The Invesco QQQ Trust (QQQ) and the Invesco NASDAQ 100 ETF (QQQM) are typically viewed as tech-heavy exchange traded funds, and that’s accurate, as the ETFs allocate almost half their respective weights to that sector.
However, while the two Invesco ETFs avoid financial services stocks and lack exposure to some other groups, they also feature large allocations to sectors beyond tech. Those include communication services, which accounts for 17.42% of the QQQ and QQQM portfolios.
Both ETFs follow the Nasdaq-100 Index (NDX), meaning that their rosters mirror one another. The primary difference between the two funds is that QQQM is geared toward long-term, buy-and-hold investors, as highlighted by its annual fee of 0.15%, or $15 on a $10,000 investment. That’s below QQQ’s annual expense ratio of 0.20%.
Both QQQ and QQQM have significant exposure to the communication services sector, which is one of this year’s worst-performing groups, but one that’s also home to some deeply discounted fare. Count Google parent Alphabet (NASDAQ:GOOG) and Facebook parent Meta Platforms (NASDAQ:META) among the notable offenders that are also sporting attractive multiples.
“In any case, valuation multiples are now undemanding. Meta shares trade at only 14 times our 2022 earnings estimate. Alphabet trades at 23 times, which we still view as very reasonable, as we also think it is the stronger of the two businesses. Both stocks trade at large discounts to our fair value estimates,” said Morningstar analyst Michael Hodel.
Alphabet is the largest communication services holding in QQQ and QQQM. Combined, the two share classes of that stock and Meta represent about 11% of the ETFs’ rosters. Cable giant Comcast (NASDAQ:CMCSA) is another beaten-up communication services holding in QQQ and QQQM that looks more appealing today.
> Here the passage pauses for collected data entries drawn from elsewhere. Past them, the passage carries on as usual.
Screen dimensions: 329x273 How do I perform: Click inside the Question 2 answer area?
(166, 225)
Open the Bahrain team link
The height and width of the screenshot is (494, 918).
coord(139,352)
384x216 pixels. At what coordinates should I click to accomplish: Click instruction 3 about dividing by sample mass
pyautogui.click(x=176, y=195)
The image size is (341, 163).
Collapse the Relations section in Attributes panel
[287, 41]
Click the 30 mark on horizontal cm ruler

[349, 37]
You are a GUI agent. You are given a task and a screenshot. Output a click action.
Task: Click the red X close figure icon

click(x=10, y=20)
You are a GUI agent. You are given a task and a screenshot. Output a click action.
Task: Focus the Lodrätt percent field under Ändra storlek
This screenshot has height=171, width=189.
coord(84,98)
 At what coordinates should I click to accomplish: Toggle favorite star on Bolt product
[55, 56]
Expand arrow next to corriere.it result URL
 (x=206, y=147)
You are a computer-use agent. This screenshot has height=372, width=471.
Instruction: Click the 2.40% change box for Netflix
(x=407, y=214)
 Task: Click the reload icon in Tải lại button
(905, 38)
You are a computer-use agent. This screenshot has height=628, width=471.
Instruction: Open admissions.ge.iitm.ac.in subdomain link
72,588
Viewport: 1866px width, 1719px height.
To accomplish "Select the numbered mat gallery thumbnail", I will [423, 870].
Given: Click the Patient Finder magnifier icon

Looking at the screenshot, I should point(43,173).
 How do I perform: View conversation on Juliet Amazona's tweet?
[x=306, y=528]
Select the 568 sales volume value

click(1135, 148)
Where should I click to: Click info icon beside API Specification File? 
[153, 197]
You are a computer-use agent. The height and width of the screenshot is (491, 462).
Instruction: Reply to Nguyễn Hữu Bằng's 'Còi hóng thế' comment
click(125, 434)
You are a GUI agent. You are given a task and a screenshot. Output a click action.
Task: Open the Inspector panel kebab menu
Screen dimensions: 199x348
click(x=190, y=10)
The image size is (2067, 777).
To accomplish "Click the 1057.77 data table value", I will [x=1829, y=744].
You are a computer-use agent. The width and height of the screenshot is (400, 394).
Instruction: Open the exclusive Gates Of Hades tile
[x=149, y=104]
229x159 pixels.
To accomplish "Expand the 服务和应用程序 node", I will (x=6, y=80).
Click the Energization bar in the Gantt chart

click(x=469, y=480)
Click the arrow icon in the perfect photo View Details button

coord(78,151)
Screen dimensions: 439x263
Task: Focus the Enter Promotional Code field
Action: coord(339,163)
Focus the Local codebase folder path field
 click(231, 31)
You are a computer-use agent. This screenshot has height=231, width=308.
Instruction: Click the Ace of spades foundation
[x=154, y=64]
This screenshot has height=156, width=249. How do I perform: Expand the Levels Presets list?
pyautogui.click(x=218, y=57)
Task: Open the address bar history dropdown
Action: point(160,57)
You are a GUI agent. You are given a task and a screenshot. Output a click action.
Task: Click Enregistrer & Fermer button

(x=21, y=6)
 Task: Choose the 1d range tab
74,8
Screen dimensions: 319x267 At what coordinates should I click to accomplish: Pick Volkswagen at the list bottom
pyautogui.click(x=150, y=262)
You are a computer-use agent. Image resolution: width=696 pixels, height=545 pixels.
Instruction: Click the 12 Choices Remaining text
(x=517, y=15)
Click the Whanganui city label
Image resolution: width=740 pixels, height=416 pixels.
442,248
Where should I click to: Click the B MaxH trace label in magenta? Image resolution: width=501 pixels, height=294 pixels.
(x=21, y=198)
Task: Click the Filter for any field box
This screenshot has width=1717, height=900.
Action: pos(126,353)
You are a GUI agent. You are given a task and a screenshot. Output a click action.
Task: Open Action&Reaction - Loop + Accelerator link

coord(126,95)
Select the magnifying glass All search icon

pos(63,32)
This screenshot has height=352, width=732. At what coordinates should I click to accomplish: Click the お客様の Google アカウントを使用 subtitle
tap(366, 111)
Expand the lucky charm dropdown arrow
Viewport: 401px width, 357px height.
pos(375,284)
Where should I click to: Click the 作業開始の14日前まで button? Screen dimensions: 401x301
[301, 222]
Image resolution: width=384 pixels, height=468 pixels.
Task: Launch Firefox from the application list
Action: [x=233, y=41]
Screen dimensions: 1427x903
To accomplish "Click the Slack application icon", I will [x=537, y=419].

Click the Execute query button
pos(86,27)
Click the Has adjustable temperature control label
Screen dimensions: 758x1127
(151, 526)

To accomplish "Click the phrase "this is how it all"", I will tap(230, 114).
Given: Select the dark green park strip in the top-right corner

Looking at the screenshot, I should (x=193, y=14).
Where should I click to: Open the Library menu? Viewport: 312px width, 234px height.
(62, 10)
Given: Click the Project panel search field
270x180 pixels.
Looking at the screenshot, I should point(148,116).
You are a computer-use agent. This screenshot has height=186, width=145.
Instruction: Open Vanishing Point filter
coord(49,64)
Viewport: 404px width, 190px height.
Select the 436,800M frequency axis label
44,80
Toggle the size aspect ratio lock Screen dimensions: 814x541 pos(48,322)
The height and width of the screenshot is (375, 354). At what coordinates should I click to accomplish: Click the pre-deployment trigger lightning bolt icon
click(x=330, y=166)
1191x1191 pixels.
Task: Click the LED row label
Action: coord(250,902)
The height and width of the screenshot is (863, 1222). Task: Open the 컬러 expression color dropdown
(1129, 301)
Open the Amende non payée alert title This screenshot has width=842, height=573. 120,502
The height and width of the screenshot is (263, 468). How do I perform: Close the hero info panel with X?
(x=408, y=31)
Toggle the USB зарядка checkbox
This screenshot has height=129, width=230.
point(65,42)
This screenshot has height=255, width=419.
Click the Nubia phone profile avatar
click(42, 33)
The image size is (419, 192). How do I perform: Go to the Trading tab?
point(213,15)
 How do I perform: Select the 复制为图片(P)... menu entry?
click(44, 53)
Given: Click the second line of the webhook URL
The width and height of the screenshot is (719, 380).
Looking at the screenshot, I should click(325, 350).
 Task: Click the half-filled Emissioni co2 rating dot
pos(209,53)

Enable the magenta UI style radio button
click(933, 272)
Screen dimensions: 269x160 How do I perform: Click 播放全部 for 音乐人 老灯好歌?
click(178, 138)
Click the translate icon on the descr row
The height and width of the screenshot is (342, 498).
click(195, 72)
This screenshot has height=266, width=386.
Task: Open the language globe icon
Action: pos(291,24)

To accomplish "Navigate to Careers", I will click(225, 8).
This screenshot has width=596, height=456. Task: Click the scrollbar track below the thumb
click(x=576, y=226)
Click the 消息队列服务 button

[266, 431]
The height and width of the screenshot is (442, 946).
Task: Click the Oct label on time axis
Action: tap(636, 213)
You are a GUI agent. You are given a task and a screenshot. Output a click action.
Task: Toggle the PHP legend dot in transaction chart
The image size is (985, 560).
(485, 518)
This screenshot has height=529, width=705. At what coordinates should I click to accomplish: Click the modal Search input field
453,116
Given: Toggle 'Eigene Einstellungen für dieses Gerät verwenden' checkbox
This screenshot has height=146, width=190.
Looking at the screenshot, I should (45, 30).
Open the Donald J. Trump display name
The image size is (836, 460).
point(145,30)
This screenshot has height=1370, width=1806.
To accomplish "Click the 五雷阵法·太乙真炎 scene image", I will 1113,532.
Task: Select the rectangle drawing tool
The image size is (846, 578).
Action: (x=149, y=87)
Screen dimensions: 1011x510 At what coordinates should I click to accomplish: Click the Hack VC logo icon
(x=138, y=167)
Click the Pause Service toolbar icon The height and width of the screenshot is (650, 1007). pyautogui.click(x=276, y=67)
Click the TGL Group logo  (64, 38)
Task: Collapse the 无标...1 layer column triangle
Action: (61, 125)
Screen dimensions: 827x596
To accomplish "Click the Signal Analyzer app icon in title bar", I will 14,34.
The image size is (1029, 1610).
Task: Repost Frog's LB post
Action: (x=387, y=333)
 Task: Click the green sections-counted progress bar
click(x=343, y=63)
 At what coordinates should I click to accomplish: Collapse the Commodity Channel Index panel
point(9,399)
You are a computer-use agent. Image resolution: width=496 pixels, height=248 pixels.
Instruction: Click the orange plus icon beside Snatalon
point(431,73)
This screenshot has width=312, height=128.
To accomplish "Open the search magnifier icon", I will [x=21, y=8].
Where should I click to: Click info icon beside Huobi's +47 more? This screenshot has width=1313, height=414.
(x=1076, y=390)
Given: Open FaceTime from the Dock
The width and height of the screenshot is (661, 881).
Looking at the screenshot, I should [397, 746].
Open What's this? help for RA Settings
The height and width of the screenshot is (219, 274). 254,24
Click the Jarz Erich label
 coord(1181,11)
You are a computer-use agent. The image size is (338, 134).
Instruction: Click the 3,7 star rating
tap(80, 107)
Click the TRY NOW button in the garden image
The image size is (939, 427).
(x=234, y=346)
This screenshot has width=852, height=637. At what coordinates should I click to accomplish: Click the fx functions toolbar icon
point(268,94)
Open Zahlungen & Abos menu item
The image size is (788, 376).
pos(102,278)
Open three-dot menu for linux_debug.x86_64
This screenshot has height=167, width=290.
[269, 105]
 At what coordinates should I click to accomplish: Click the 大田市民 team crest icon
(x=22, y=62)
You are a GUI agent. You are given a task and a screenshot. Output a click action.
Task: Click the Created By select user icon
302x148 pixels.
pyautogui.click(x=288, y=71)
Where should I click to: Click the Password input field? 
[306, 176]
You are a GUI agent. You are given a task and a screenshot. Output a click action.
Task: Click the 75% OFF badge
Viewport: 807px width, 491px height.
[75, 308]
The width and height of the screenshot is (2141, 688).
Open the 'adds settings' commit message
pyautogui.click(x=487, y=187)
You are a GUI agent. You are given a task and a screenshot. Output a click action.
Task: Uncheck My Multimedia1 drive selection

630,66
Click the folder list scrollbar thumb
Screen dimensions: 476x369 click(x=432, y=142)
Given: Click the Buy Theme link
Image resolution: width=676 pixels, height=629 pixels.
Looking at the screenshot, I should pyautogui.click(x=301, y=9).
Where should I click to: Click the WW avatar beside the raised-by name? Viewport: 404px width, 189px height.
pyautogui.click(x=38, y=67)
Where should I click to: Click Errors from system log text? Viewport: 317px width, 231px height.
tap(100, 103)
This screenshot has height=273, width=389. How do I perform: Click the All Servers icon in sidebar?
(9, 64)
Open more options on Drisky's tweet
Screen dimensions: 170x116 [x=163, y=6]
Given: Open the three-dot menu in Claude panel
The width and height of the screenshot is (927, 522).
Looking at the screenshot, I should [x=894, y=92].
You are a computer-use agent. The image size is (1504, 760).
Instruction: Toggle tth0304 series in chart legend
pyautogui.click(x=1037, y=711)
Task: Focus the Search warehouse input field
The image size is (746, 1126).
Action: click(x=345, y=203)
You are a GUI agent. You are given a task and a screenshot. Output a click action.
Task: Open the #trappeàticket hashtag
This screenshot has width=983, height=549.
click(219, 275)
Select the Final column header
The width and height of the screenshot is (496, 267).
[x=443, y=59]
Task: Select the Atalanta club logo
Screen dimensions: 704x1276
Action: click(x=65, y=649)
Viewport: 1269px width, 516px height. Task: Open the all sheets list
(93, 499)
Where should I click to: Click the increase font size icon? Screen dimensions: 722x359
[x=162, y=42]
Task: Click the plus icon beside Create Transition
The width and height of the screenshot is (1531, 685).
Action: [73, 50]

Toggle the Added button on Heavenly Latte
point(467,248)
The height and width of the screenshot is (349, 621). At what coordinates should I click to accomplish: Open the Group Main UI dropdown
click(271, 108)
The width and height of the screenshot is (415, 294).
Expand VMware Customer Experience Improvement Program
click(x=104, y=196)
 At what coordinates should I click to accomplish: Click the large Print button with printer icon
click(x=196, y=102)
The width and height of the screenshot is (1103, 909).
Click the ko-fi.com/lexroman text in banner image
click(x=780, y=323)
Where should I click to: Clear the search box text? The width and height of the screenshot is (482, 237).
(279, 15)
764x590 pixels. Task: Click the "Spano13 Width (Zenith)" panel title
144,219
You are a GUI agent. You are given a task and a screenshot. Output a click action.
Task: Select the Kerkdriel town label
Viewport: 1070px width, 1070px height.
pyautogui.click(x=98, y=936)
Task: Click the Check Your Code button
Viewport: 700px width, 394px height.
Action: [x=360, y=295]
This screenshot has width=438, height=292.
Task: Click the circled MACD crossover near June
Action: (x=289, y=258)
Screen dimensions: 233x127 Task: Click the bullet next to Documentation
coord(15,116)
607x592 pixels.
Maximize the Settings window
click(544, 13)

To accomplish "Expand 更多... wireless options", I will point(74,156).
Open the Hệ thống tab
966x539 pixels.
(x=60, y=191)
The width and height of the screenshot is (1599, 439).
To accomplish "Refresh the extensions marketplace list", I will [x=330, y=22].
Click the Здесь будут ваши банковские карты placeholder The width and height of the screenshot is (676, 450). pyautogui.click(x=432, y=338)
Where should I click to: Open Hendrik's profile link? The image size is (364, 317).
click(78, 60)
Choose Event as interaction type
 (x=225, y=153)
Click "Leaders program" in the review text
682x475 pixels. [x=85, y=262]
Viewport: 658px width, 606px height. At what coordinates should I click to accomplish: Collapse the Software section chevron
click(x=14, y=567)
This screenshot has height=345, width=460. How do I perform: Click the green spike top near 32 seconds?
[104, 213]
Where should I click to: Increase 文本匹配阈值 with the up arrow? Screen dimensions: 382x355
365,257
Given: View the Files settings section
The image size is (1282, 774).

“We have also yet to see the fiber upgrade efforts at the phone companies have much impact, as recent customer additions have been modest. Cable valuation multiples have also retreated to attractive levels. Comcast’s (CMCSA) free cash flow yield now sits at nearly 9%, the highest level in nearly a decade. The firm plans to use cash flow to repurchase shares this year,” added Hodel.
NBC parent Comcast and Meta are two of Morningstar’s top three picks in the communication services sector. The other is Dow component Walt Disney (NYSE:DIS), which isn’t a Nasdaq-100 member firm.
“Meta remains well positioned, as its core advertising business (via Facebook and Instagram) continues to perform well, producing nearly 50% operating margins,” concluded Hodel.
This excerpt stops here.